のちに教えてもらったことだが、買われたのは子供というより、テンスの遺伝情報だったのだから。構造式を扱う能力は、種類も度合いも、先天性に由来するところが大きい。
ただ戦地に戻って死ぬだけの費用があれば、それで良かったのか。
ダリルと交替で岩の構造を分解して、子供ひとり分の範囲を崩していった。扱いがみるみる上達していくのが楽しかった。
ほかの子供たちの目にも、生気が宿り始める。
見張りが来ると、ぐったり役の子が横たわって壁を隠した。
だめだよ、顔見せちゃ。ばれちゃう。目とほっぺが笑ってる。
見張りがいなくなると、くすくす笑いが漏れないようにするのに苦労した。
三日目の夜、逃げた。
小さな穴から、一人ずつ抜け出た。腹這いになって、順に、細い二本の脚がよじよじと出て行く。

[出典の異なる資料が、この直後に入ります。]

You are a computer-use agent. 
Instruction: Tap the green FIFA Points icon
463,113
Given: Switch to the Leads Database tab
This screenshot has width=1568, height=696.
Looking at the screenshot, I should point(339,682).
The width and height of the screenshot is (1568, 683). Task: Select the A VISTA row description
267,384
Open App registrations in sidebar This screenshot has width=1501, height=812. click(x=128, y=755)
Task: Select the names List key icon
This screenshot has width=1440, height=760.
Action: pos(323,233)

その夜は、月も星もなかった。良かったのか悪かったのか。見つかりにくいが、自分たちも足元や方角がまるで分からなかった。森に逃げ込めば、まけると思った。森へ。
真っ暗闇の中、逃げた。そして――。
「ごめん、ダリル! 先に行く!」
ああ、とエルスは呻く。
間違っていなかった。最適な行動だった。
でも目が闇で塞がれる。
あの時のこと。ダリル。弟。手に刺さる砂礫。
あのすぐ後のこと。血の味。天井。電球。スタン。
その後のこと。街。火。手応え。ミーシャ。レックス。みんな。煙草。スタン。
さらにその後。教会。
「大丈夫か」
「大丈夫です」
ノックのあとドアを開けたのは、ジークだった。エルスはベッドの上でぼんやり身を起こして、座り込んでいた。
そちらに顔を向けて、微笑む。
「どうしたんですか? 珍しい、そちらから来るなんて」
「足、どうかしたのか」
「え?」
ジークはエルスの問いには答えず、指摘した。扉は半分開いている。
言われて気が付いた。
無意識に、右足のふくらはぎに触れていた。手の平で包み込むように。
「痛むのか?」
「いえ」
エルスは手を離した。
傷は残っているが、大昔に完治している。